[start Items]

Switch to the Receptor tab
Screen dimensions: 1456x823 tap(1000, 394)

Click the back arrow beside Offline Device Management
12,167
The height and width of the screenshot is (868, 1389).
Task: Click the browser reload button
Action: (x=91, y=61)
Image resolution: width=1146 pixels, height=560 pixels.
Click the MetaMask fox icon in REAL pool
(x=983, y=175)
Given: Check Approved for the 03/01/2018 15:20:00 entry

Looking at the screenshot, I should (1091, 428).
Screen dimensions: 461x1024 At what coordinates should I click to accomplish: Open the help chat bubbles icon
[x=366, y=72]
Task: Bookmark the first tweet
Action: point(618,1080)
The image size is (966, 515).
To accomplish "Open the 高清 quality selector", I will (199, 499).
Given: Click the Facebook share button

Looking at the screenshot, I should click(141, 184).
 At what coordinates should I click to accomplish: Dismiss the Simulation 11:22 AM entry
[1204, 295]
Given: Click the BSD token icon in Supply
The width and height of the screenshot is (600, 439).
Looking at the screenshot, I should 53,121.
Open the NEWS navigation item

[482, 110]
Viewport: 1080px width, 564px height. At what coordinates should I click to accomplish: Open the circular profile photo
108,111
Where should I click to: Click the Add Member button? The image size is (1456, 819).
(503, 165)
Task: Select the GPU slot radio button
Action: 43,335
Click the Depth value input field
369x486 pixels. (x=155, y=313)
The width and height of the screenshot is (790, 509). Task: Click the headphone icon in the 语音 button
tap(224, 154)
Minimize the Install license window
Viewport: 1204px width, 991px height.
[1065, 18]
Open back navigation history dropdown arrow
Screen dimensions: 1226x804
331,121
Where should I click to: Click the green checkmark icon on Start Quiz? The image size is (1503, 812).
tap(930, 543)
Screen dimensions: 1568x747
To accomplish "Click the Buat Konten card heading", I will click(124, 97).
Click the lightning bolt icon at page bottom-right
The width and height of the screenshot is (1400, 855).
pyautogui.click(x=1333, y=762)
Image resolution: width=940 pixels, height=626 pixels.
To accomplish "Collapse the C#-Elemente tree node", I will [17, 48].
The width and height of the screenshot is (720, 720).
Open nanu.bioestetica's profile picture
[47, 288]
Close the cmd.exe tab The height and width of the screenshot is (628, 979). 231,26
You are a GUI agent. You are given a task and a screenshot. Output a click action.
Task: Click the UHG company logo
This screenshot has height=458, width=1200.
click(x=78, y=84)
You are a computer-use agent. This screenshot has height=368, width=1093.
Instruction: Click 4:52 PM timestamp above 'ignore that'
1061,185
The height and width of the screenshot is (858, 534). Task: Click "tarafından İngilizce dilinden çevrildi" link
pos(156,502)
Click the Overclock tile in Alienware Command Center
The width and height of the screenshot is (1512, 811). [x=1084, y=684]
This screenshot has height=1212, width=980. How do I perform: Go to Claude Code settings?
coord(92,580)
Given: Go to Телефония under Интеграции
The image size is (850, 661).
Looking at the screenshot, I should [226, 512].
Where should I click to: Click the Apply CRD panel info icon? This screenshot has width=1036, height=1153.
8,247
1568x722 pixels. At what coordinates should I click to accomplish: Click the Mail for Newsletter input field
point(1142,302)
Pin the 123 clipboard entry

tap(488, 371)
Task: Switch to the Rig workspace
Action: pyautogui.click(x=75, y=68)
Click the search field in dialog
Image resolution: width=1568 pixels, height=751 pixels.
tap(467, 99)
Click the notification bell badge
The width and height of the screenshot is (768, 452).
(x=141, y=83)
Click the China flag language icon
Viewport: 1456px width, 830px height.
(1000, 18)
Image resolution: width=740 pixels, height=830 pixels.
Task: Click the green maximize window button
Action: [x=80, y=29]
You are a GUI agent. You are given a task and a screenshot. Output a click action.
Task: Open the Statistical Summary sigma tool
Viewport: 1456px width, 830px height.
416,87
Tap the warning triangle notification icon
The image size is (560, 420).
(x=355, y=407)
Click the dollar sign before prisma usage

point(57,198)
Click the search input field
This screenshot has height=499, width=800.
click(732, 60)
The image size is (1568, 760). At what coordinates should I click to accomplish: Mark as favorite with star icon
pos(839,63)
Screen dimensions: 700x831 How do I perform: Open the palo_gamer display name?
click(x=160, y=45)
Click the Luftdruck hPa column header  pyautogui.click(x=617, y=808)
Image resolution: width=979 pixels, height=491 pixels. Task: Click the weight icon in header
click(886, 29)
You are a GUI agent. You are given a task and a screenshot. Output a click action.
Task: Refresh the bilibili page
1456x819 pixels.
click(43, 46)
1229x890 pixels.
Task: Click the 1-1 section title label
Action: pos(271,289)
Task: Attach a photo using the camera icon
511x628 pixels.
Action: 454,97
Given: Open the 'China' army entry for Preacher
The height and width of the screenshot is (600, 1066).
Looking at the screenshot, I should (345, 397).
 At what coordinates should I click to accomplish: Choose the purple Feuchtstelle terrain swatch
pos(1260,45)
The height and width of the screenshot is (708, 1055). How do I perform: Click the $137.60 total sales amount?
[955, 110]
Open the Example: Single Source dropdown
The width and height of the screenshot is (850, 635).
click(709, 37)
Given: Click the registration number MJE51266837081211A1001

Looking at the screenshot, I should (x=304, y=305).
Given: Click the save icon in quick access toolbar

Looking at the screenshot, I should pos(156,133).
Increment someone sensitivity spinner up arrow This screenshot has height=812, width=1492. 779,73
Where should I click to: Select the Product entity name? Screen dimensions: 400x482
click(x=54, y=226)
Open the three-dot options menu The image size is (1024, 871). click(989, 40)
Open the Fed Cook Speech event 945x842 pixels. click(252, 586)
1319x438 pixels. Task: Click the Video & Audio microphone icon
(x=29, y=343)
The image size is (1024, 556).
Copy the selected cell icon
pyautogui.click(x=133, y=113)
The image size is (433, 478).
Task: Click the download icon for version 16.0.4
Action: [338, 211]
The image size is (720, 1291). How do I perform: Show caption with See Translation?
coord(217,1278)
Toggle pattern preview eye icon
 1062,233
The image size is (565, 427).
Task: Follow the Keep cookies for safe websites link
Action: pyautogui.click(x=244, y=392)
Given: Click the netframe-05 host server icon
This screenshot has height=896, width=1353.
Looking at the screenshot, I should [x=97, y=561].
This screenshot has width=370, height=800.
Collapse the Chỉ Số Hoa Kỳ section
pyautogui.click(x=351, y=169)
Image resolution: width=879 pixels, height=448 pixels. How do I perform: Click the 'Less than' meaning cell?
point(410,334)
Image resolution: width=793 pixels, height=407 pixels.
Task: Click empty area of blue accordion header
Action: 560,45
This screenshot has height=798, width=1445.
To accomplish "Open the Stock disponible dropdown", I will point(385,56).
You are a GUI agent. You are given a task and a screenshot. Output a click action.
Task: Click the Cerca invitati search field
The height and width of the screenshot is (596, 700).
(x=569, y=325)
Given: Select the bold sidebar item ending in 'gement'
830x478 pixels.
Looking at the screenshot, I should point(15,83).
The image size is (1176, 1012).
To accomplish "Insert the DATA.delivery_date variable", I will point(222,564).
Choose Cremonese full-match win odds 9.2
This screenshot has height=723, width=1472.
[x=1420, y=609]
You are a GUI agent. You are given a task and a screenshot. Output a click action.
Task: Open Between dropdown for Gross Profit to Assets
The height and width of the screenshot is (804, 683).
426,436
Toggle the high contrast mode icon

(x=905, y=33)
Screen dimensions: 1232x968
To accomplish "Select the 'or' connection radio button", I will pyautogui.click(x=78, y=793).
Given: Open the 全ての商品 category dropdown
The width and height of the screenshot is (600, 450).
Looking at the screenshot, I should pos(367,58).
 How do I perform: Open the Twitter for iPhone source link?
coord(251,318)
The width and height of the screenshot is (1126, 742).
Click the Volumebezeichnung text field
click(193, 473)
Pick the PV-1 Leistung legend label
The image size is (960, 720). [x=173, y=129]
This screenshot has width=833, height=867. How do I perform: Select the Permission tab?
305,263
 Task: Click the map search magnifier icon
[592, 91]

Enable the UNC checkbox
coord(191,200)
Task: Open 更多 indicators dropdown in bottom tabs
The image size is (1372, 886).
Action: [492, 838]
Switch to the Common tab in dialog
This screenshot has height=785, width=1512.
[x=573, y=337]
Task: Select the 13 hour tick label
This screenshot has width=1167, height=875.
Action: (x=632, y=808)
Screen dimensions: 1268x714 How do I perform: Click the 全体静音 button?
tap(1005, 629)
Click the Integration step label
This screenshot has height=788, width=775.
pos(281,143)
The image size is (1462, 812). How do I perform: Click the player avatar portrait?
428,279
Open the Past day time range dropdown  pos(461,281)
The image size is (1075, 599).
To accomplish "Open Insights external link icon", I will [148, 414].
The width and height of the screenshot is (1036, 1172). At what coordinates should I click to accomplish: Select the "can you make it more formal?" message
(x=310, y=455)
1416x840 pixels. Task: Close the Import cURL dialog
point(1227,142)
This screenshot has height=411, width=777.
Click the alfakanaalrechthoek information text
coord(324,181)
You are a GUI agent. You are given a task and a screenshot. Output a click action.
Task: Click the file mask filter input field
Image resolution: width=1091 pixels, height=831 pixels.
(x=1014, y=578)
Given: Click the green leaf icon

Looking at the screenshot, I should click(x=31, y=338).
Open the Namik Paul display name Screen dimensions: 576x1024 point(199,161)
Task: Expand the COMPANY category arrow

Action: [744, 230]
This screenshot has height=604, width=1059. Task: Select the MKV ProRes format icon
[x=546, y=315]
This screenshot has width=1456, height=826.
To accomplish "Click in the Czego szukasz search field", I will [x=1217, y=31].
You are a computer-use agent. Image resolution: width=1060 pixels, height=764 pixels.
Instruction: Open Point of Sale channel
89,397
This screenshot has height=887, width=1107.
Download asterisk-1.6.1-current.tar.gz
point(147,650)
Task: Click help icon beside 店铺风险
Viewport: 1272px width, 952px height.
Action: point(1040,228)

[end Items]

- Exercise goal
Express the data lines as a JSON list of strings, one string per line and with blank lines omitted, beginning at the line containing "Task: Click the map search magnifier icon" and ending after the line containing "Open the Past".

- The response
[
  " Task: Click the map search magnifier icon",
  "[592, 91]",
  "Enable the UNC checkbox",
  "coord(191,200)",
  "Task: Open 更多 indicators dropdown in bottom tabs",
  "The image size is (1372, 886).",
  "Action: [492, 838]",
  "Switch to the Common tab in dialog",
  "This screenshot has height=785, width=1512.",
  "[x=573, y=337]",
  "Task: Select the 13 hour tick label",
  "This screenshot has width=1167, height=875.",
  "Action: (x=632, y=808)",
  "Screen dimensions: 1268x714 How do I perform: Click the 全体静音 button?",
  "tap(1005, 629)",
  "Click the Integration step label",
  "This screenshot has height=788, width=775.",
  "pos(281,143)",
  "The image size is (1462, 812). How do I perform: Click the player avatar portrait?",
  "428,279",
  "Open the Past day time range dropdown  pos(461,281)"
]